Not so very ‘Christian’ myself.
I shudder when remember all the words and thoughts I have had over my lifetime, that were very unmerciful. It makes me want to sink into a hole in the ground and never show my face again.
Anyone who knows me will know that my tongue is my biggest troublemaker! It is a constant battle to gain the mastery over it. I sometimes get weary of fighting my natural inclination to say things that are cutting, mean or just ungracious. But I keep battling. I keep struggling. because I can’t not struggle. I will not settle for a life of defeat. I will press on until I gain the victory through the power of the Holy Spirit!
But some years ago, I became aware of my problem of ungraciousness. It was through a conversation with a dear friend… she was talking about how ‘merciful’ this certain other lady was. I was struck to my core. I knew that no one would ever, EVER describe me as merciful. And I wanted that. (not the description, but the mercifulness) A longing was lit in my heart for a merciful, gracious heart toward others. I began to pray for it, think about it, and study it.
I realized how much my thinking was wrong. My thoughts were unmerciful – therefore my actions/words were also unmerciful!

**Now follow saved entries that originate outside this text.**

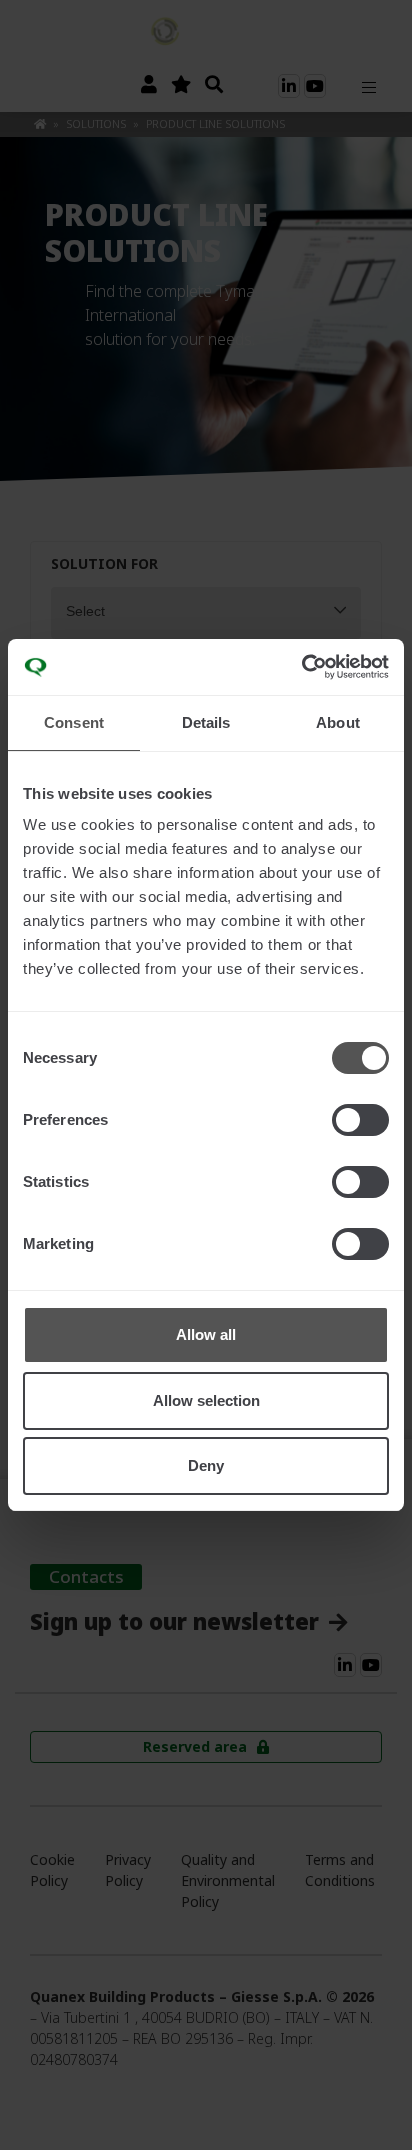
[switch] (360, 1120)
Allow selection (206, 1400)
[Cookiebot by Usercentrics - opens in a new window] (301, 667)
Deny (206, 1465)
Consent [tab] (74, 722)
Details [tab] (206, 722)
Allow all (206, 1334)
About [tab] (338, 722)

I began to repent. I cried out to God for change. I asked for the Holy Spirit to fill and overflow my heart. To put a heart in me that was filled to the brim with mercy. You know how He began to change me? By showing me how often the thing I so despised in others was also in me. I began to ‘put myself in their shoes.’
You know, I suddenly realized that I was just like them! When someone reacted in an un-Christlike manner – instead of thinking how wrong they were – I would wonder how I would have reacted in a similar situation…. yep. I had to admit that I would have probably done the same thing. Humbles ya, it does, when you get honest in your very heart. And you suddenly realize that the very things that are annoying to you in others, are the same things you tend to do.
But oh, it works. Does it ever work.
I don’t want to be a cynical, unmerciful person. I want a soft heart toward others. If I remember how much I have been forgiven, it’s easy to forgive. When I remember how much mercy has been granted to me, it is easy to extend mercy to others.
Jesus is my example – and he intercedes for us night and day. He extended mercy and grace to me when I was wallowing in my sin – uncaring and undesirable. He loved me and washed away my sin and set me in heavenly places! How then can I not extend mercy to my brothers and sisters?
I am still working on this – believe me! (if you know me personally, you don’t need me to tell you this!) I am far, far from ‘there’. I have just climbed a lil further up the mountain…I can see more of God’s glory than I was able to before… but there is still a long ways to climb!
Care to join me on this journey of extending grace?